Stored items:
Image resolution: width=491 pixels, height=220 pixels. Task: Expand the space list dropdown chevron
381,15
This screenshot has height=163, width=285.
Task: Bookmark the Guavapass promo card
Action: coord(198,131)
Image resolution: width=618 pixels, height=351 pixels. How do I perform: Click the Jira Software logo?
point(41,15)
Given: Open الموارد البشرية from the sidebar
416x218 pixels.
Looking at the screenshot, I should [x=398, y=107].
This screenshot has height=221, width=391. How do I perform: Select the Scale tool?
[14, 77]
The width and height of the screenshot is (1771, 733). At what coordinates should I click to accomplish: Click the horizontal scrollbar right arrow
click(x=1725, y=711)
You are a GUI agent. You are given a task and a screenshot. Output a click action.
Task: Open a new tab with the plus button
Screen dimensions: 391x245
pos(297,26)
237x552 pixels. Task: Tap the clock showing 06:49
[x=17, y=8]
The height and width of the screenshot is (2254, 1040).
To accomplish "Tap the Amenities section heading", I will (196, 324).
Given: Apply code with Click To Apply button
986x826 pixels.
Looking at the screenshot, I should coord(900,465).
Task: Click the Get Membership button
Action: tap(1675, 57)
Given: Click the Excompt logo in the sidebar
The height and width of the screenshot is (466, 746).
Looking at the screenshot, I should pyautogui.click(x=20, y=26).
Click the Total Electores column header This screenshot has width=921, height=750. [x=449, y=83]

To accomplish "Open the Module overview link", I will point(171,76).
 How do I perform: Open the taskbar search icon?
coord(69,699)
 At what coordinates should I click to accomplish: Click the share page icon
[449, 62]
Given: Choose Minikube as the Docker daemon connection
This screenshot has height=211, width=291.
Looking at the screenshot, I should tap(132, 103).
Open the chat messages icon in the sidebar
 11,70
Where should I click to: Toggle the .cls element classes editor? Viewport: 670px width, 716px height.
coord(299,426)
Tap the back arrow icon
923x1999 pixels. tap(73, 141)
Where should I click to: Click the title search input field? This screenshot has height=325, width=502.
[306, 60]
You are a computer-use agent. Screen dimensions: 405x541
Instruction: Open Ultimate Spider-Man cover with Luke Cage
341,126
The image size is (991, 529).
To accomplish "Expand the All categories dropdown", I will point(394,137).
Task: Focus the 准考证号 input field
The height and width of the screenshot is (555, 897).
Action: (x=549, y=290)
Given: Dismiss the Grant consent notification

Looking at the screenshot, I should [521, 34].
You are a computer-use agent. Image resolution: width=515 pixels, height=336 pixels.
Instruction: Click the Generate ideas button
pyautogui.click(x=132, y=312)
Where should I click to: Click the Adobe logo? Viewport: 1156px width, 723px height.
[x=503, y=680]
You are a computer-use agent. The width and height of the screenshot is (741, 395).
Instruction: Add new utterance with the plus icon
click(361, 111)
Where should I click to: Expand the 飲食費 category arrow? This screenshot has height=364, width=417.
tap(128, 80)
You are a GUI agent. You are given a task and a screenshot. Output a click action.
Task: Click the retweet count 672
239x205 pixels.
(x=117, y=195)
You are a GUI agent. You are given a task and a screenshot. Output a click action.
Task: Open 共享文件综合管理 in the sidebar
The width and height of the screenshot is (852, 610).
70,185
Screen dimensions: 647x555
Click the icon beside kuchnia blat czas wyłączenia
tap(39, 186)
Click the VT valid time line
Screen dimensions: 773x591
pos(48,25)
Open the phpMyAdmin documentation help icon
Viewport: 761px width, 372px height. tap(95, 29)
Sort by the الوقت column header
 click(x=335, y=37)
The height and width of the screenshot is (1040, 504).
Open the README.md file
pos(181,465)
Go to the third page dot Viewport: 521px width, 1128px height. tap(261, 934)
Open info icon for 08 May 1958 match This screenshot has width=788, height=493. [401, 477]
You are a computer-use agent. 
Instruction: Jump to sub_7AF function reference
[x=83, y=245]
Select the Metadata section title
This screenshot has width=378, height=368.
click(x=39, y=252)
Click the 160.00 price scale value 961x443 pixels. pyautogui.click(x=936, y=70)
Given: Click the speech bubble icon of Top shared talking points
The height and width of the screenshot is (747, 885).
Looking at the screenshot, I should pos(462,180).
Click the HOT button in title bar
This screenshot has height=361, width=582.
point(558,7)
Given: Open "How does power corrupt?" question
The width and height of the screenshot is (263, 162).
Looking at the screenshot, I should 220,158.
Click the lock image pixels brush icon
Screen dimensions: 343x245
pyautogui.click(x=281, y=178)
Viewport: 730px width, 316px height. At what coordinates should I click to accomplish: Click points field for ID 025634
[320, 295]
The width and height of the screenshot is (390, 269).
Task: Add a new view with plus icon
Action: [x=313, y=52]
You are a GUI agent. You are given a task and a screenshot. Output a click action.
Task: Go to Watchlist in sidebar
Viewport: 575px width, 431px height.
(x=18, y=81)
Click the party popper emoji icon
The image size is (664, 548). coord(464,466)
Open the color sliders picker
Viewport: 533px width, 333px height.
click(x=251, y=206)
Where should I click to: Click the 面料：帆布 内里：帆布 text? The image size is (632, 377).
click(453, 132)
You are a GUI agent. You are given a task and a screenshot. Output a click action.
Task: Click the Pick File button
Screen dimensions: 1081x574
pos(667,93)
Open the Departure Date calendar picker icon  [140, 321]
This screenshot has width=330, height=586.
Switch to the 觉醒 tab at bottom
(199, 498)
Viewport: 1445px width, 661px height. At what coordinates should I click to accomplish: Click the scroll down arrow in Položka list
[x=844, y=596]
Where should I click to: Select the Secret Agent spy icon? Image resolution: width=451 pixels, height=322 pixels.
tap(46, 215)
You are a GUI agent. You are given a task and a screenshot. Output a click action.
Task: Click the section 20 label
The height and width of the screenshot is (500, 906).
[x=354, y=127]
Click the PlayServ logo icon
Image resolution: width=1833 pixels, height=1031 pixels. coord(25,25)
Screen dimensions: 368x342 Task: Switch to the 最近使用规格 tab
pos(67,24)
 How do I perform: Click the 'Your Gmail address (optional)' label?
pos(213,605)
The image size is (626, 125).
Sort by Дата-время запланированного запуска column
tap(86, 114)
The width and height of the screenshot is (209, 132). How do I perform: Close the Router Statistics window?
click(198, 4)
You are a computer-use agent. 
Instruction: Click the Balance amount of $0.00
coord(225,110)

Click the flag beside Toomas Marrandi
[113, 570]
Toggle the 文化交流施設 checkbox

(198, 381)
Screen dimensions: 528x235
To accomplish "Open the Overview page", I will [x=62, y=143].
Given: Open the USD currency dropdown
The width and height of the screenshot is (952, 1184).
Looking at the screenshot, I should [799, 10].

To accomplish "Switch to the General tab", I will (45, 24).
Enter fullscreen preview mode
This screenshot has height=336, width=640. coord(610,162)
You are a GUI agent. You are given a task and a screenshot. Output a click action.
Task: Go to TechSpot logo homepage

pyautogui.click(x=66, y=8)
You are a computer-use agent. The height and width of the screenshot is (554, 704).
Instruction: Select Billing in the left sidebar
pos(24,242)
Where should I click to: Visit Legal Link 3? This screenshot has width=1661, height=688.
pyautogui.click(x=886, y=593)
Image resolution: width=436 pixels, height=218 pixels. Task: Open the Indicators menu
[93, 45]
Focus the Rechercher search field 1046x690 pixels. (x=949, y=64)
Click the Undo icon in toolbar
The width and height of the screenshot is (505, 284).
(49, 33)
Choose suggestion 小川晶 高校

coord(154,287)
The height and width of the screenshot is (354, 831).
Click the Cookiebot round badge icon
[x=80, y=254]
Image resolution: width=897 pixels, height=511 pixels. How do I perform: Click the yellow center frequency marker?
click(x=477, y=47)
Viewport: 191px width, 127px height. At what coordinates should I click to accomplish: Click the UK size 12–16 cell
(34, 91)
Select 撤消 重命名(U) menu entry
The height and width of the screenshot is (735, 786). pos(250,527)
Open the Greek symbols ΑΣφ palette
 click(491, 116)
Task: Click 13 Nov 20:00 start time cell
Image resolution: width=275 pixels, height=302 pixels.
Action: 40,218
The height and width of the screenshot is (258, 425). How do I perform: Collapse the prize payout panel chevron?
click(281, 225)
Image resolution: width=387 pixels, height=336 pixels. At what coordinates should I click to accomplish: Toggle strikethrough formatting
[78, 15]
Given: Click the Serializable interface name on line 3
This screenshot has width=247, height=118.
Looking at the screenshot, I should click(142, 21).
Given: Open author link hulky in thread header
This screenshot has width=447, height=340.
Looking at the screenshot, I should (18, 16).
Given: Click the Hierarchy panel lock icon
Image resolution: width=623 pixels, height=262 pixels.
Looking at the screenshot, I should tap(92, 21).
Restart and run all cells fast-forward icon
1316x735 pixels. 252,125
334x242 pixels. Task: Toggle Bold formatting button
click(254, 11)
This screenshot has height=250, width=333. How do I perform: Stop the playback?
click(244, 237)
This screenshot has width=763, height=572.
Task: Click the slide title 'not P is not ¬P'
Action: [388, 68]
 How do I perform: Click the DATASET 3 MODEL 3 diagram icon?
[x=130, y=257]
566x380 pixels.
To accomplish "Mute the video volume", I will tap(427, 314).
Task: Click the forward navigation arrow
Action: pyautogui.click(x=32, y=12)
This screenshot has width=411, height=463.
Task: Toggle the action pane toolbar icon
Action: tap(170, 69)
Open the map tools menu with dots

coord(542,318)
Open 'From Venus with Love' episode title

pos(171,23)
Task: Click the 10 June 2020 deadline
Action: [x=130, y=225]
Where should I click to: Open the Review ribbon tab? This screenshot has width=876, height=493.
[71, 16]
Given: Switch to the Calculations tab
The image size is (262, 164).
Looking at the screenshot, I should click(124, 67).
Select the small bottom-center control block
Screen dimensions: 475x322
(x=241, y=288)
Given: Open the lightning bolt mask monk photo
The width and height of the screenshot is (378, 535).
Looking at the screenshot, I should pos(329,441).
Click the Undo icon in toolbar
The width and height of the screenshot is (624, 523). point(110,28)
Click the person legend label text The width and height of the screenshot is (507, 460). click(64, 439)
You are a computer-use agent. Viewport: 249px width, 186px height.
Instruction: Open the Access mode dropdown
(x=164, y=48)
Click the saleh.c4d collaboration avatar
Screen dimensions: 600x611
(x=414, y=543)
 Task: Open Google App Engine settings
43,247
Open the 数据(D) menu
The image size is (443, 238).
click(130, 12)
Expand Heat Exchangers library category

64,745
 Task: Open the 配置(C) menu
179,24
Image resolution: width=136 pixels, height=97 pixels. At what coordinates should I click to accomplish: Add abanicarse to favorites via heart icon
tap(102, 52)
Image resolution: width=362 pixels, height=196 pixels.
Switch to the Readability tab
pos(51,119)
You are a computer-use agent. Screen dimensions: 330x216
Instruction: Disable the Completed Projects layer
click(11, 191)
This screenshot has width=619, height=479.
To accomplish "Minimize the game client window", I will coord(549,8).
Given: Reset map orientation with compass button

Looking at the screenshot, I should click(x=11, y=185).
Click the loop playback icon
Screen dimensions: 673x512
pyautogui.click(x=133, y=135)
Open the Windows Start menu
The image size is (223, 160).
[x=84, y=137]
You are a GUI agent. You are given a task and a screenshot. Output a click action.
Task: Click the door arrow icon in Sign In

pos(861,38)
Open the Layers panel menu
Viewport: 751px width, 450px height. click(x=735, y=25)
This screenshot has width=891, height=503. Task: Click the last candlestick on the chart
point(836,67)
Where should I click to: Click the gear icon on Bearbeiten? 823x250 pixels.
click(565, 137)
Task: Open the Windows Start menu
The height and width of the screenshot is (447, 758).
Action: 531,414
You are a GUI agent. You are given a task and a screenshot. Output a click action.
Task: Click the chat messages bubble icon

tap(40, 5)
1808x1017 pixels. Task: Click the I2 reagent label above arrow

WHAT TO DO
All lines in the entries above that include "computer" should be found and copied.

EXPECTED OUTPUT
You are a computer-use agent. Screen dimensions: 405x541
You are a computer-use agent. Image resolution: width=515 pixels, height=336 pixels.
You are a computer-use agent. The width and height of the screenshot is (741, 395).
You are a computer-use agent. 
You are a computer-use agent. 
You are a computer-use agent. The height and width of the screenshot is (554, 704).
You are a computer-use agent. Viewport: 249px width, 186px height.
You are a computer-use agent. Screen dimensions: 330x216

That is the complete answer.